J.C. Romero finished the 2011 season with the Colorado Rockies. (AP)Relief pitcher J.C. Romero said he wanted to clear his name after getting suspended for 50 games by Major League Baseball in 2009 after flunking a drug test. So, he did what we do best in America: He filed a lawsuit.
Nearly three years later: Great success!
The litigious left-handed specialist tells the New York Daily News that "justice is served" after his attorneys settled a suit against the makers and distributors of an otherwise approved supplement called 6-OXO Extreme.
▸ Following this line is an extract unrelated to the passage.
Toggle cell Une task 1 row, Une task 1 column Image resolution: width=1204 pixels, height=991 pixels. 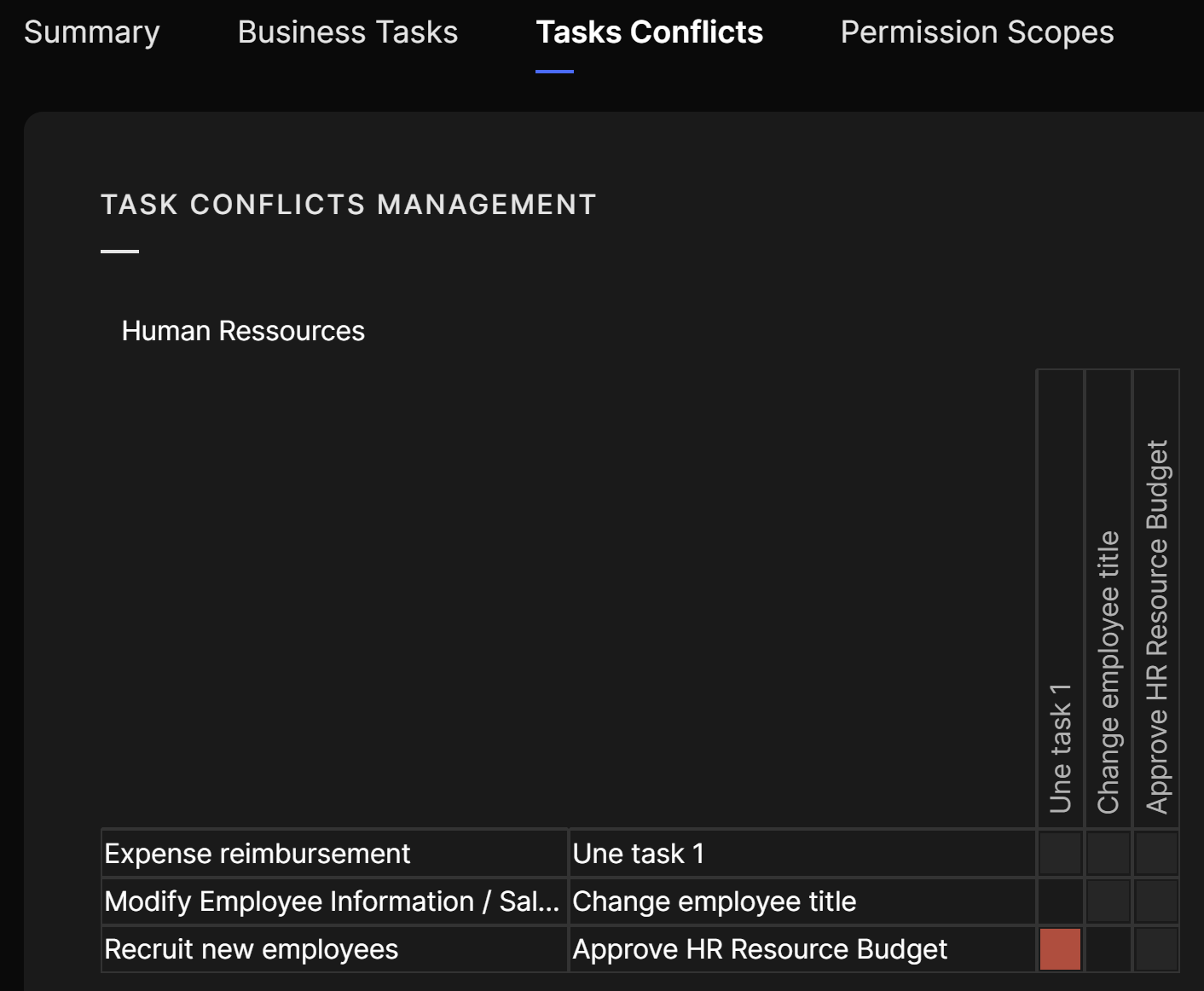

GNC, the Vitamin Shoppe, Ergopharm and Proviant Technologies had been put on the hook by Romero after a drug test found androstinedione in Romero's system in August 2008, when he pitched for the Philadelphia Phillies. (You might remember andro from such classics as "Quit Looking in Mark McGwire's Locker!")
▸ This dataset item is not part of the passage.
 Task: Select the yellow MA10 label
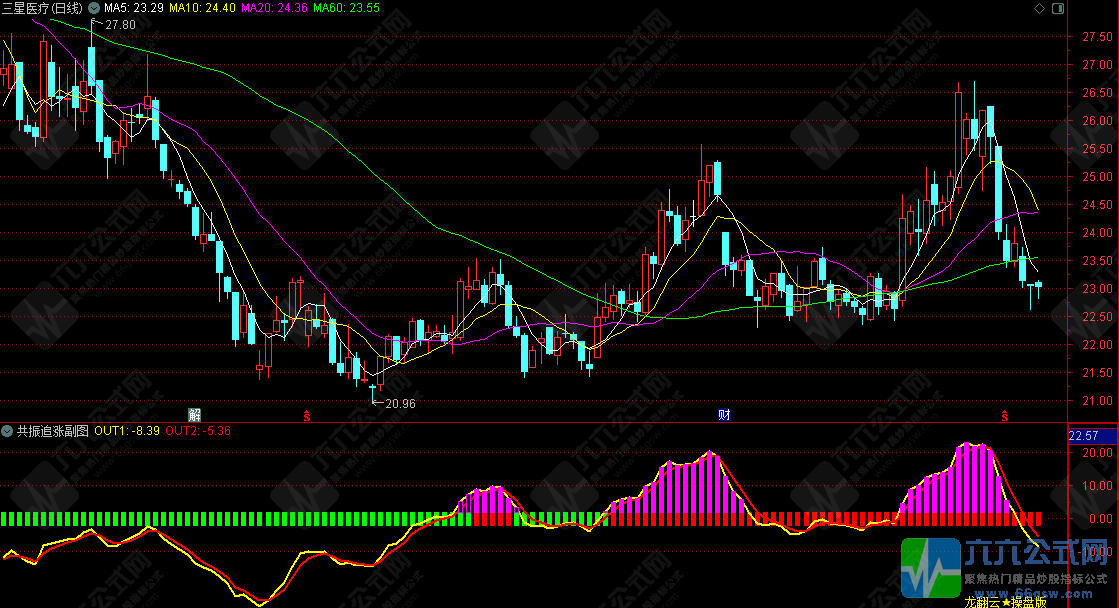(202, 8)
Romero, who won two games in the 2008 World Series against the Tampa Bay Rays, always claimed he had been wronged by a tainted supplement.
"I didn't cheat," said Romero, 35. "Some other people were being negligent and I had to pay the price. But I've been using this to educate other players. I haven't been able to be the same since I was suspended. I didn't believe the suspension could affect me the way it did.
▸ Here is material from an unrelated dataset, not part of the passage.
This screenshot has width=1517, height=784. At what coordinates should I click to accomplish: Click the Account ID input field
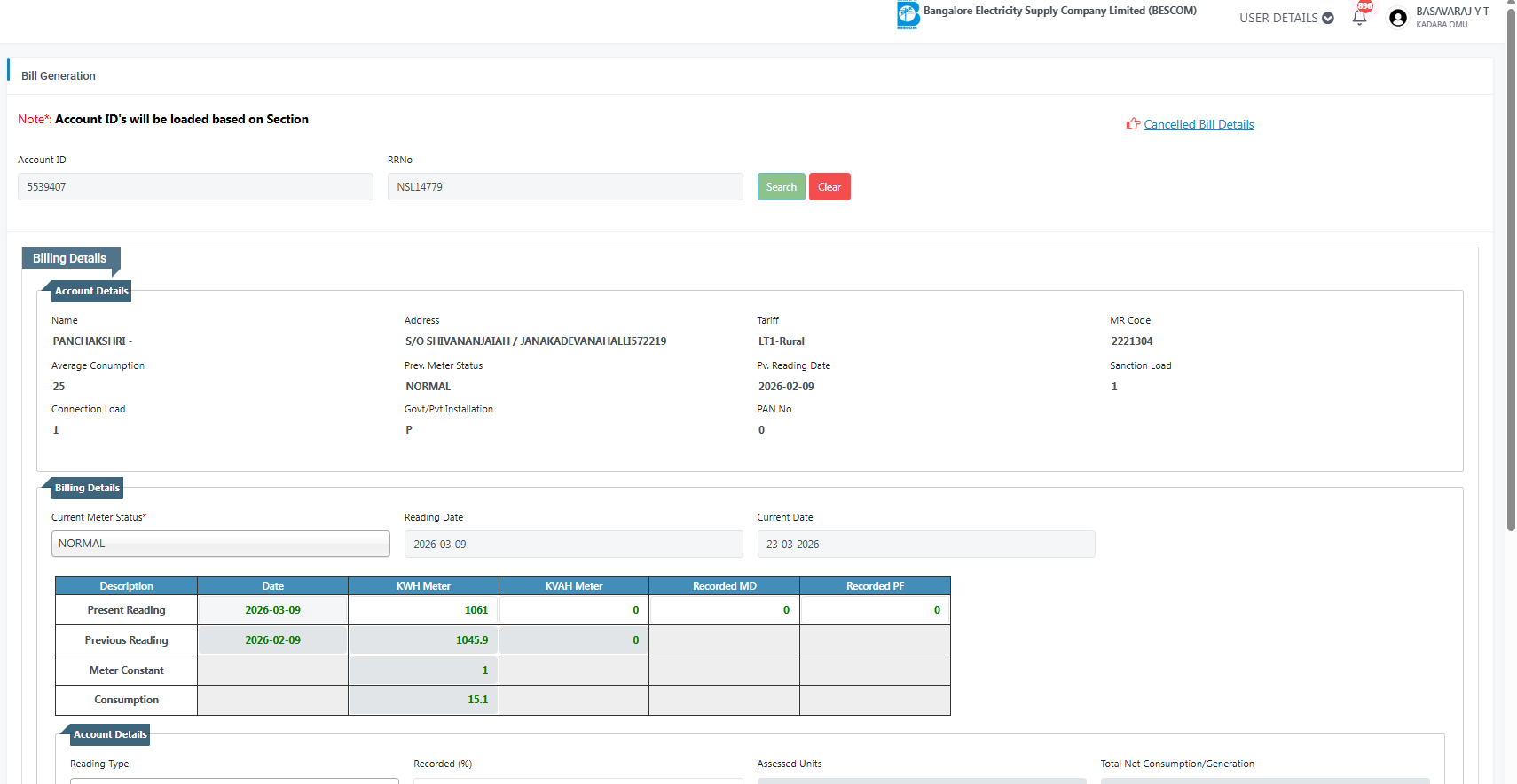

"The amount of money (in the settlement) isn't relevant. What is relevant is that people know my side. Some fans questioned my integrity. Now there is some closure and I can say the 2008 World Series was legit. Now I can focus on dominating for another five years, hopefully."
Someone with a 4.07 ERA and 372 walks allowed in 649 career innings calling himself "dominating" might be a tad misleading, though Romero does dominate left-handed batters. That's why the St. Louis Cardinals signed him in December. Still, this story leaves several questions unanswered, such as:
• Did all of the companies settle? Did some? One? Did it (or they) settle simply to make the suit go away, or was there something more?
• How did the supplement get tainted in the first place?
• Is this going to make a difference to MLB in how it doles out punishment in the future, given that it's possible that otherwise legal supplements can be tainted with illegal substances?
• Will Ryan Braun's only hope for justice come from retaining the firm of Briskman and Briskman?
• Is anyone going to make a joke about how mediocre Romero's career would be without PEDs, if they're so great?